All arrays implement Writable so they print directly:

print(arr)    # Int64Array([10, 20, NULL, 40])
print(strs)   # StringArray([hello, NULL, world])

Compute kernels

from marrow.kernels.arithmetic import add, sub, mul, div, sqrt, log, sin
from marrow.kernels.aggregate import sum_, min_, max_, any_, all_
from marrow.kernels.filter import filter_, drop_nulls
from marrow.kernels.compare import equal, less, greater_equal
from marrow.kernels.groupby import groupby

var x = array[int64]([1, 2, 3, 4])
var y = array[int64]([10, 20, 30, 40])

var z = add(x, y)               # Int64Array([11, 22, 33, 44])
var total = sum_[int64](x)      # 10
var filtered = filter_[int64](x, array[bool_]([True, False, True, False]))
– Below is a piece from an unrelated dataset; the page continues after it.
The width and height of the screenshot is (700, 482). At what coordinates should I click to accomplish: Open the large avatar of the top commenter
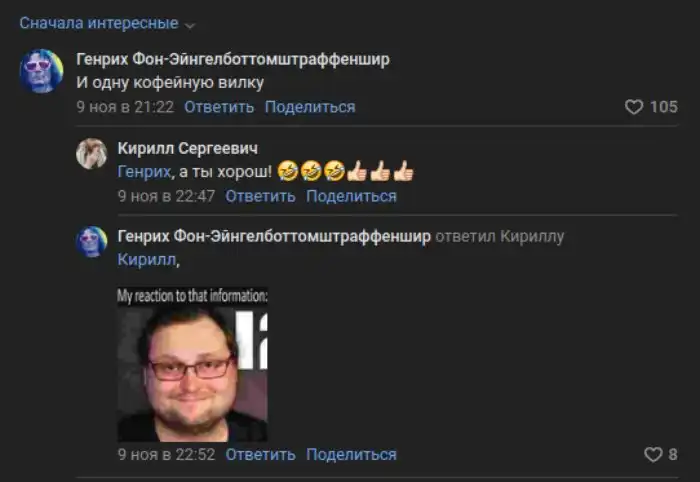pos(42,71)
var a = array[int64]([1, 2, 3, 4])
var b = array[int64]([1, 3, 2, 4])
var eq = equal(a, b)            # BoolArray([true, false, false, true])
var lt = less(a, b)             # BoolArray([false, true, false, false])

# Unary math (floating-point)
var f = array[float64]([1.0, 4.0, 9.0, 16.0])
var s = sqrt(f)                 # Float64Array([1.0, 2.0, 3.0, 4.0])
var l = log(f)                  # natural log

# Group-by
var keys = array[int64]([1, 2, 1, 2, 1])
var vals = array[float64]([10.0, 20.0, 30.0, 40.0, 50.0])
var result = groupby(keys, [vals], ["sum"])   # RecordBatch: key=[1,2], sum=[90.0, 60.0]

Expression execution

from marrow.expr import col, lit, in_memory_table, execute, ExecutionContext
from marrow.tabular import record_batch

var batch = record_batch(
    [array[int64]([25, 35, 45]), array[String](["Alice", "Bob", "Carol"])],
    names=["age", "name"],
)
var plan = in_memory_table(batch)
    .filter(col("age") > lit(30))
    .select(col("name"), col("age"))

var ctx = ExecutionContext()
var results = execute(plan, ctx)   # List[RecordBatch]

Parquet I/O

from marrow.parquet import read_table, write_table

var tbl = read_table("data.parquet")
write_table(tbl, "output.parquet")

Zero-copy PyArrow interop (C Data Interface)

from std.python import Python
from marrow.c_data import CArrowArray, CArrowSchema

var pa = Python.import_module("pyarrow")
var pyarr = pa.array([1, 2, 3, 4, 5], mask=[False, False, False, False, True])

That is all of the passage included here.